Es ist etwas mehr, weil es jene Impulse und jene Verlangen in praktische und theoretische Begriffe übersetzt, weil es sie als mögliche soziale Prozesse mit Leben erfüllt, während es sie mit den effektiven Bedingungen des Klassenfeindes und mit seinen Transformationen in der Organisation der Herrschaft verbindet. Es ist etwas weniger, weil es, indem es dies tut, die mächtige Eingebung des Dämons schmälert und sie in den Rahmen des technischen, überzeugenden und sogar ein bisschen pedantischen Diskurses führt.

Auf jeden Fall, sei es auf die einfachen Bilder des Zorns zurückgreifend, der gerne alles von dem dreckigen Nest von Unannehmlichkeiten, worin wir leben, vernichten würde, oder die Linien eines spezifischen aufständischen Projekts aufbauend, so habe ich mich nie imstande gefühlt, diese beiden Wege als eine mögliche Ergänzung der Kontakte und der Nutzniessung des obengenannten Informationsflusses zu denken. Andererseits nahm ich, öfters als man denken würde, in den Anderen dasselbe Interesse und dieselbe Leidenschaft wahr, die sich in mir regten, doch es gelang mir nicht, die beiden Momente zu verbinden, ich empfand stets eine Art unannehmbaren logischen Sprung, der mich mit Vorsicht zurückweichen liess. So endete ich, und mit mir viele andere, oft darin, zwei verschiedene Universen zu bewohnen, das informative und das projektuelle. Manchmal wollte ich mich beeilen, mit dem ersteren fertig zu werden, um mich dem zweiteren zu widmen, während ich darauf beharrte, sie getrennt abzulegen.

Es wäre ungenau, zu sagen, dass das Problem dadurch gelöst wurde, über die möglichen Entwicklungen der sozialen, ökonomischen und politischen Situation der Länder des Mittelmeerraumes nach dem Zerfall des Sowjetreiches nachzudenken.
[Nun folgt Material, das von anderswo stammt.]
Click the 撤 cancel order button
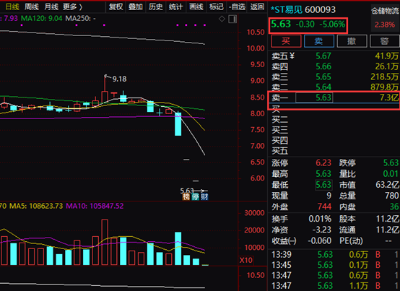 [x=352, y=41]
Ungenau, aber richtungsweisend.

Das Nachdenken begann eben ab hier. Ohne hier auf die Probleme der neuen Länder, die aus der Zersetzung des Realsozialismus hervorgingen, näher einzugehen, so scheinen auf den ersten Blick Situationen von extremem generalisiertem Unbehagen mehr als wahrscheinlich, nicht nur unter den ärmsten Schichten, auf die letzten Züge der Ressourcen reduziert, sondern auch unter jenen, die einst die Mittelklassen waren, von der Verwaltungspyramide des allumfassenden Staates privilegiert, und jetzt sich selbst überlassen sind, einem Schicksal, wenn nicht von Elend, so von sozialem Zerfall und folglich von Schwinden der Perspektiven, zu denen sie seit jeher erzogen worden sind.

Ab 1990 ist diese Situation offensichtlich geworden, anschliessend bauschte sie sich immer weiter auf, gebremst einzig von der sporadischen und beiläufigen humanitären Intervention der internationalen Organisationen, vom verlängerten Arm der Vereinigten Staaten und von den wachsamen Almosen des erneuerten Deutschlands.
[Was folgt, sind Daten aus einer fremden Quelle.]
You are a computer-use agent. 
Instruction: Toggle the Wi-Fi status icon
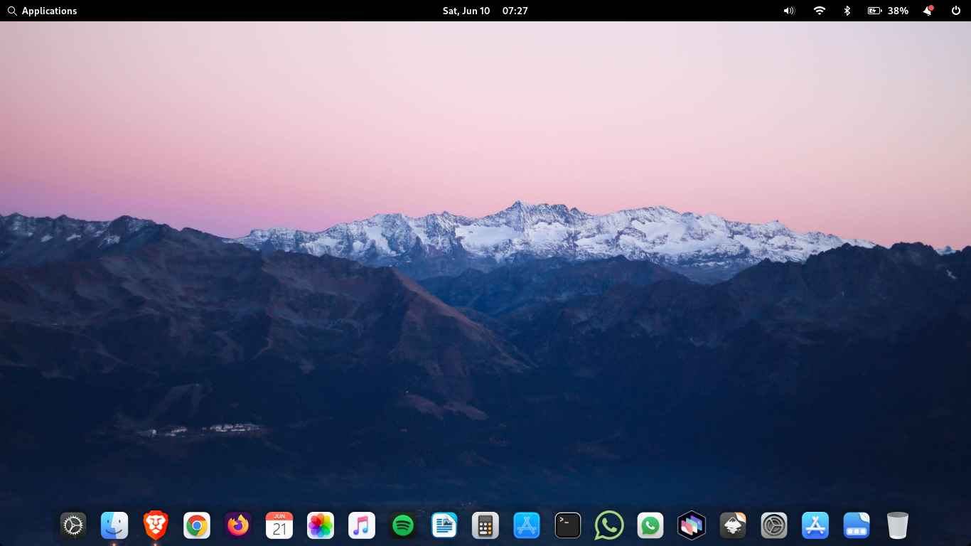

Viele von uns sind, ab sagen wir den 70er Jahren, daran gewohnt gewesen, die internationalen Beziehungen mit anderen anarchistischen Gefährten als auf Spanien, Frankreich, England, Deutschland und die Schweiz beschränkt zu betrachten. Nach dem Fall des spanischen Faschismus brachen interessante Angriffsinitiativen gegenüber dem Missverständnis einer spektakulären Wiedergeburt der iberischen anarchistischen Bewegung ab, eine Wiedergeburt, die im Laufe von diesen zwei gerade vergangenen Jahrzehnten ungeschickt betrieben wurde, aber die in ihren Hoffnungen auf quantitativ bedeutende volkstümliche Stärke, von Anfang an, jegliche Art von Angriff gegen die neue spanische Demokratie blockierte, die als ein möglicher Verhandlungspartner für einen verwalterischen Dialog der öffentlichen Sache betrachtet wurde.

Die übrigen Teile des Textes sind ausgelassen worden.